[SOURCE INFORMATION]
[Start of Attachment]

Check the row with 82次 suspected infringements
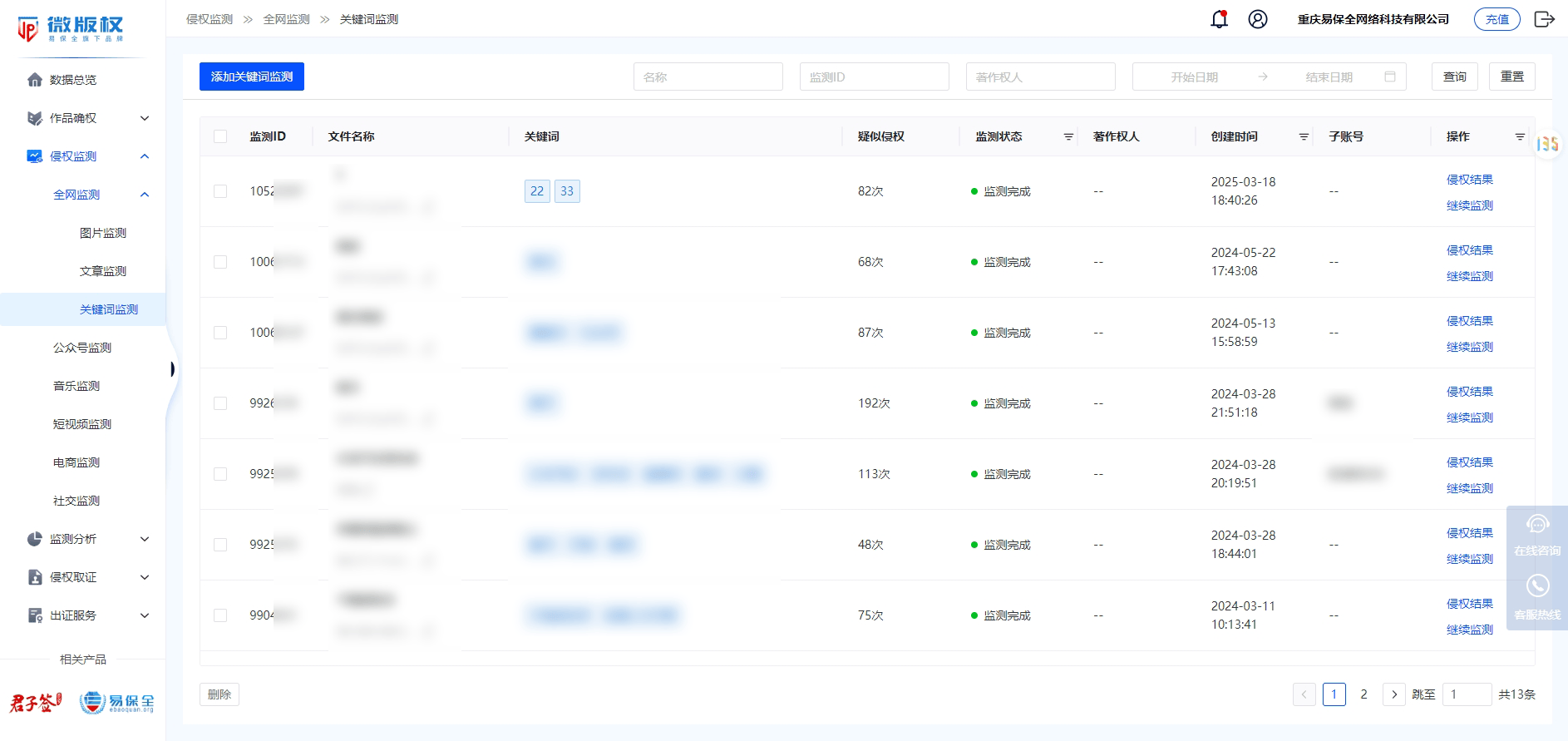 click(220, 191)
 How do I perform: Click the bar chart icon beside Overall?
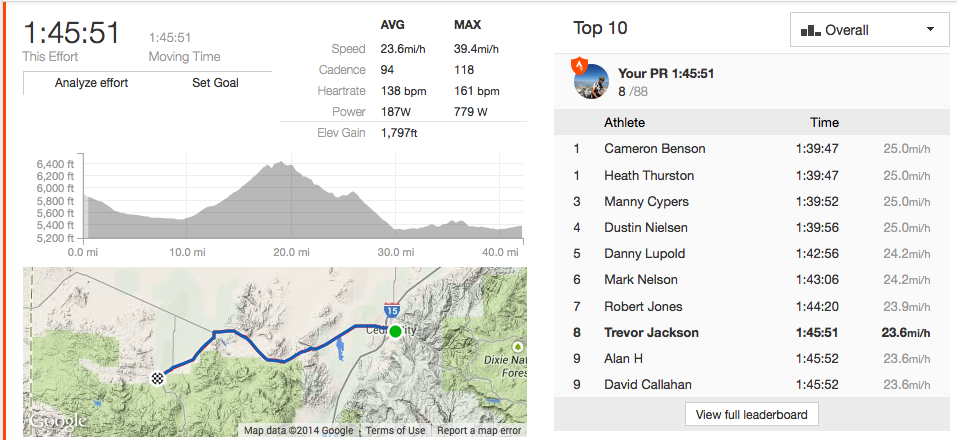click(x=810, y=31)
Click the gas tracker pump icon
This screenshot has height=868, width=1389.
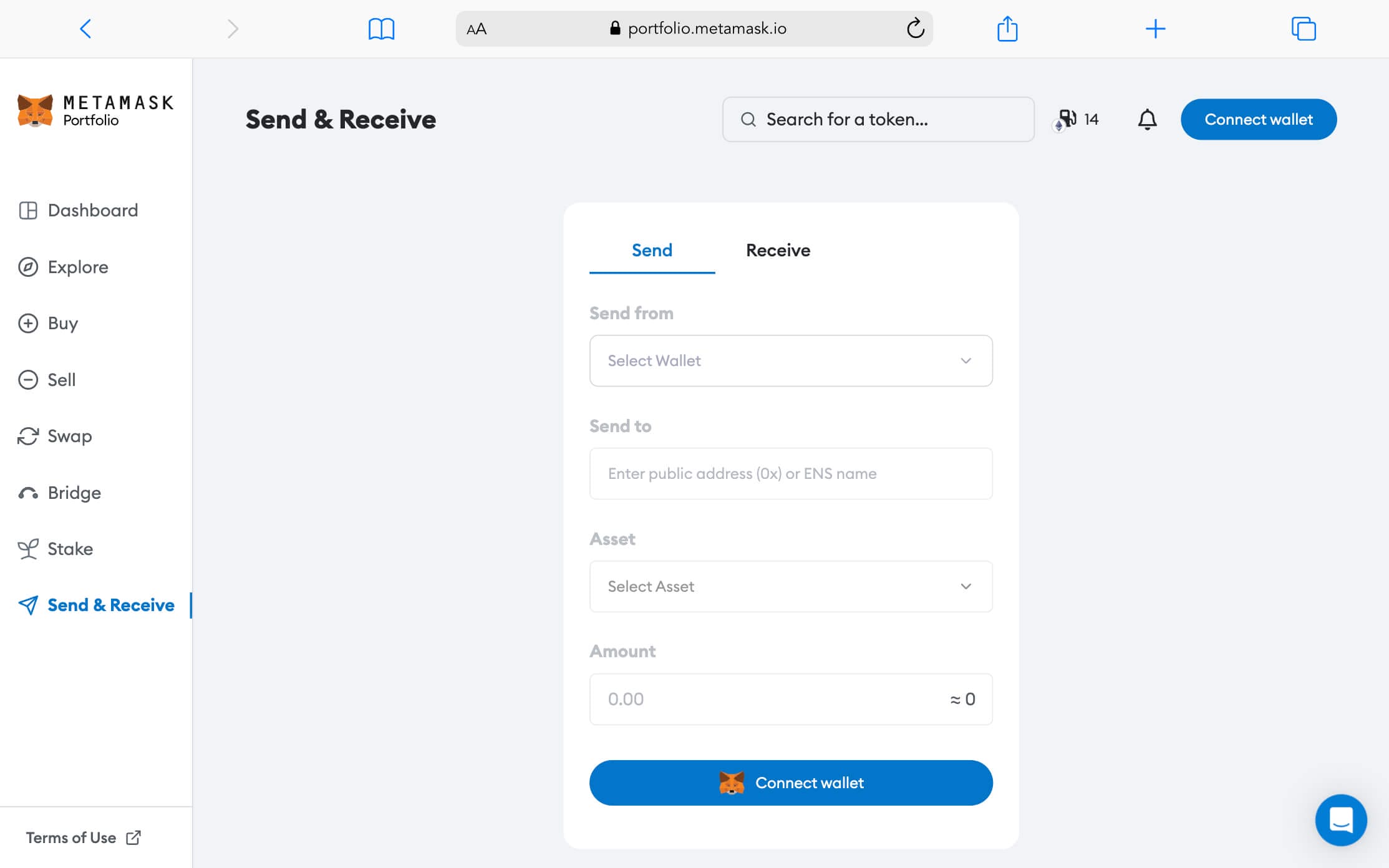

[End of Attachment]

[PROBLEM TO SOLVE] Could the entries above be written out word for word, pictures excluded?

[TASK RESPONSE]
Check the row with 82次 suspected infringements
 click(220, 191)
 How do I perform: Click the bar chart icon beside Overall?
click(x=810, y=31)
Click the gas tracker pump icon
This screenshot has height=868, width=1389.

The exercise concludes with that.